_EXCERPTED PASSAGE:_
◆ ◆ ◆ ◆ ◆ ◆ ◆
The branched chain aminotransferase IlvE promotes growth, stress resistance, and pathogenesis of Listeria monocytogenes

The bacterial plasma membrane is a key interface during pathogen-host interactions, and membrane composition enhances resistance against host antimicrobial defenses. Branched chain fatty acids (BCFAs) are the major plasma membrane component in the intracellular Gram-positive pathogen Listeria monocytogenes (Lm) and BCFA metabolism is essential for Lm growth and virulence. BCFA synthesis requires branched chain amino acids (BCAAs), and the BCAA Isoleucine (Ile) is a necessary substrate for the predominant membrane anteiso-BCFAs (ai-BCFAs) as well as an environmental signal for virulence regulation in Lm. In this study, we explored how two proteins that metabolize or sense Ile contribute to Lm growth, BCFA metabolism, and virulence. The IlvE aminotransferase incorporates Ile into ai-BCFAs, while CodY is an Ile-sensing regulator that coordinates BCAA synthesis and virulence gene expression. Analysis of deletion mutants lacking IlvE (ΔilvE) or CodY (ΔcodY) revealed a major role for IlvE under nutrient restriction and stress conditions. Cultures of the ΔilvE mutant contained proportionally less ai-BCFAs relative to wild type, while of the ΔcodY mutant had a lower proportion of ai-BCFAs in stationary phase, despite containing more cell-associated Ile. Both ΔilvE and ΔcodY mutants required exogenous Ile for optimal growth, but the ΔilvE mutant had an absolute requirement for Valine and Leucine when Ile was absent. IlvE was also necessary for resistance to membrane stress, cell-to-cell spread, infection of primary macrophages, and virulence in mice. Our findings implicate IlvE as an integral aspect of Lm stress resistance and emphasize the central importance of Ile in Lm growth and virulence.
◆ ◆ ◆ ◆ ◆ ◆ ◆
_MATERIAL PROVIDED:_
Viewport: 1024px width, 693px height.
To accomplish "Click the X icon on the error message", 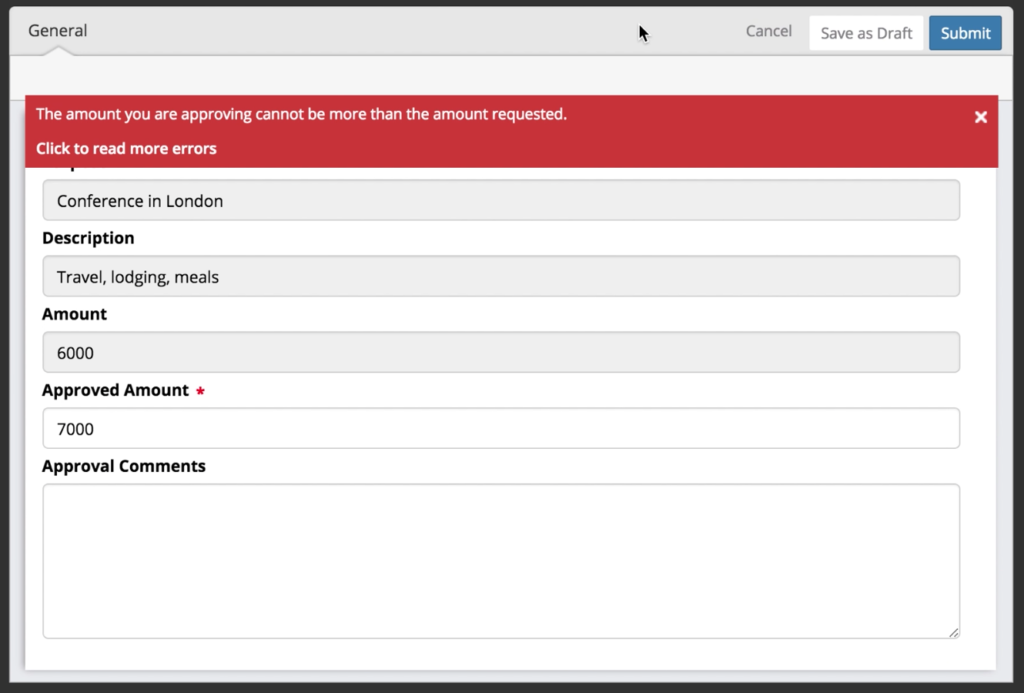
◆ ◆ ◆ ◆ ◆ ◆ ◆
_EXERCISE BRIEF:_
Answer these questions from the IlvE passage.
(a) Which membrane fatty acids need Ile as a substrate?
(b) Which Ile-sensing regulator coordinates BCAA synthesis and virulence gene expression?
(c) Which amino acids did the ΔilvE mutant absolutely require when Ile was absent?
The lines are separate material, unrelated to the IlvE passage.

_EXPECTED OUTPUT:_
(a) The anteiso-BCFAs (ai-BCFAs), the predominant membrane BCFAs.
(b) CodY.
(c) Valine and Leucine.